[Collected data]

-*-

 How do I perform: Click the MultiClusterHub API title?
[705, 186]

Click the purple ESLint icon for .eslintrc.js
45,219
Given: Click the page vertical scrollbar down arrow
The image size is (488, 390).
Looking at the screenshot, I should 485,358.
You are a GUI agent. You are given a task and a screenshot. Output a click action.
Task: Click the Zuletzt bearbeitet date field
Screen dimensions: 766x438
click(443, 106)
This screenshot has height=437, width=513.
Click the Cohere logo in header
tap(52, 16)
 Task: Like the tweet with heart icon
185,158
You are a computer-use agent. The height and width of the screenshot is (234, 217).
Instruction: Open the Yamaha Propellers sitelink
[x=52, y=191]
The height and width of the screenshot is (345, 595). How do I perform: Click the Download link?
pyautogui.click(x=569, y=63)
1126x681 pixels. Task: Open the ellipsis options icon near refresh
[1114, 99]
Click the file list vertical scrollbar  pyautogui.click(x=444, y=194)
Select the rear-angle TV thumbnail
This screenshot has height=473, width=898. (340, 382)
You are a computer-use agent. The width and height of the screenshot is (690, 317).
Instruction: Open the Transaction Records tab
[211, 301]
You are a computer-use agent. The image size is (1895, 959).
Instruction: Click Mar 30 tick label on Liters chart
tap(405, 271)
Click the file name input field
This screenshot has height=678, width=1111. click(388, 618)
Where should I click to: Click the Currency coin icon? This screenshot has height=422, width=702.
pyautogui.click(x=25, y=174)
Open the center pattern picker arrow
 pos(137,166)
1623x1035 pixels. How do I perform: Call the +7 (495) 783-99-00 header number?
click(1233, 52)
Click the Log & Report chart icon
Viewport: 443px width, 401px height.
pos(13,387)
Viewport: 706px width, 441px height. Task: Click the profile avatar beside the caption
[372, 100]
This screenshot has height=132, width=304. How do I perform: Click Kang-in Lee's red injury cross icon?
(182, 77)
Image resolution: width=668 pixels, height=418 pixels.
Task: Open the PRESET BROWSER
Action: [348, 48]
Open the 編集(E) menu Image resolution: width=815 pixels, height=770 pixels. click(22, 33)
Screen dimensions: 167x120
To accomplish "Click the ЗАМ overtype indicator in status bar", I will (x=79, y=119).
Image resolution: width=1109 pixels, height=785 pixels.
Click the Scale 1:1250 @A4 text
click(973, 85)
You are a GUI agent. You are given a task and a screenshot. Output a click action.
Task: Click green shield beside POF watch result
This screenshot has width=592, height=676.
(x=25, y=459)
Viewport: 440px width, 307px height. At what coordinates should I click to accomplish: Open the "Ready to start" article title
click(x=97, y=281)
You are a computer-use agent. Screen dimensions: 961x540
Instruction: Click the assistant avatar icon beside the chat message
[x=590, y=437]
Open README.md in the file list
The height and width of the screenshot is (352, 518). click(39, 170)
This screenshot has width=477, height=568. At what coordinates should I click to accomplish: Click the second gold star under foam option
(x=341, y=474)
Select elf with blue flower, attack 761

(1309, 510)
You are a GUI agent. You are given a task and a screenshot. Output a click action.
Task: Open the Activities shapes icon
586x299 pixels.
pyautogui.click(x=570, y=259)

-*-

Show every line of the records above that contains the string "scrollbar", copied in full.

Written response:
Given: Click the page vertical scrollbar down arrow
Click the file list vertical scrollbar  pyautogui.click(x=444, y=194)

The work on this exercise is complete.